> **Work to complete**: Print exactly those lines that run from the beginning of the data to the line bearing "Given: Click the 5 GHz Band value", inclusive.
------ Records for this task
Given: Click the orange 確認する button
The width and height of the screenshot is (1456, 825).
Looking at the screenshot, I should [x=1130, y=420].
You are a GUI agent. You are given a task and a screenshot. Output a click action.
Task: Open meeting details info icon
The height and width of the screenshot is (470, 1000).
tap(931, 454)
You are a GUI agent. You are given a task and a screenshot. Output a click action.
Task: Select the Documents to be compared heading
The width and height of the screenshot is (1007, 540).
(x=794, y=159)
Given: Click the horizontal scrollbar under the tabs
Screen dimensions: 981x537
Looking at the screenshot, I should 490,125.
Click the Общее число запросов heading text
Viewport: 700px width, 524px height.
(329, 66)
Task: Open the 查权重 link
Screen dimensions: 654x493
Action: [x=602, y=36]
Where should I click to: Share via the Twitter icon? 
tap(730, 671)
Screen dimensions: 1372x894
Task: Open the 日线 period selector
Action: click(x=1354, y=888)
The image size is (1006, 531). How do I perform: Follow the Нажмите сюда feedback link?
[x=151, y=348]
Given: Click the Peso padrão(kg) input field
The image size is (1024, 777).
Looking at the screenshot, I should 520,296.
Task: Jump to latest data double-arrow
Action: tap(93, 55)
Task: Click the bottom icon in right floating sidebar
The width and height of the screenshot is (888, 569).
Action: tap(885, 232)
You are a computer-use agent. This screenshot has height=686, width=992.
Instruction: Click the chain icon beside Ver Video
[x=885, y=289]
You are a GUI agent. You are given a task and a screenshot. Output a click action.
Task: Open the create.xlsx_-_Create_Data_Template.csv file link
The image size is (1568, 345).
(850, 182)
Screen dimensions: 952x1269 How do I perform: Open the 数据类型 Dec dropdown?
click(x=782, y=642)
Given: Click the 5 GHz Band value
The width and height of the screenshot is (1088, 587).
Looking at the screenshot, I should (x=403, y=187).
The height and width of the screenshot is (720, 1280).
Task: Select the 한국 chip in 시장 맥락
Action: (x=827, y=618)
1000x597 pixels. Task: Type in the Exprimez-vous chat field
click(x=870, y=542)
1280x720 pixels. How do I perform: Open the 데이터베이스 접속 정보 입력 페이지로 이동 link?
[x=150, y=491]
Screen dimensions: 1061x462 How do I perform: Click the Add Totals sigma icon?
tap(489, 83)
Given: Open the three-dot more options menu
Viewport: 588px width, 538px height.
------------
> **Written response**:
Given: Click the orange 確認する button
The width and height of the screenshot is (1456, 825).
Looking at the screenshot, I should [x=1130, y=420].
You are a GUI agent. You are given a task and a screenshot. Output a click action.
Task: Open meeting details info icon
The height and width of the screenshot is (470, 1000).
tap(931, 454)
You are a GUI agent. You are given a task and a screenshot. Output a click action.
Task: Select the Documents to be compared heading
The width and height of the screenshot is (1007, 540).
(x=794, y=159)
Given: Click the horizontal scrollbar under the tabs
Screen dimensions: 981x537
Looking at the screenshot, I should 490,125.
Click the Общее число запросов heading text
Viewport: 700px width, 524px height.
(329, 66)
Task: Open the 查权重 link
Screen dimensions: 654x493
Action: [x=602, y=36]
Where should I click to: Share via the Twitter icon? 
tap(730, 671)
Screen dimensions: 1372x894
Task: Open the 日线 period selector
Action: click(x=1354, y=888)
The image size is (1006, 531). How do I perform: Follow the Нажмите сюда feedback link?
[x=151, y=348]
Given: Click the Peso padrão(kg) input field
The image size is (1024, 777).
Looking at the screenshot, I should 520,296.
Task: Jump to latest data double-arrow
Action: tap(93, 55)
Task: Click the bottom icon in right floating sidebar
The width and height of the screenshot is (888, 569).
Action: tap(885, 232)
You are a computer-use agent. This screenshot has height=686, width=992.
Instruction: Click the chain icon beside Ver Video
[x=885, y=289]
You are a GUI agent. You are given a task and a screenshot. Output a click action.
Task: Open the create.xlsx_-_Create_Data_Template.csv file link
The image size is (1568, 345).
(850, 182)
Screen dimensions: 952x1269 How do I perform: Open the 数据类型 Dec dropdown?
click(x=782, y=642)
Given: Click the 5 GHz Band value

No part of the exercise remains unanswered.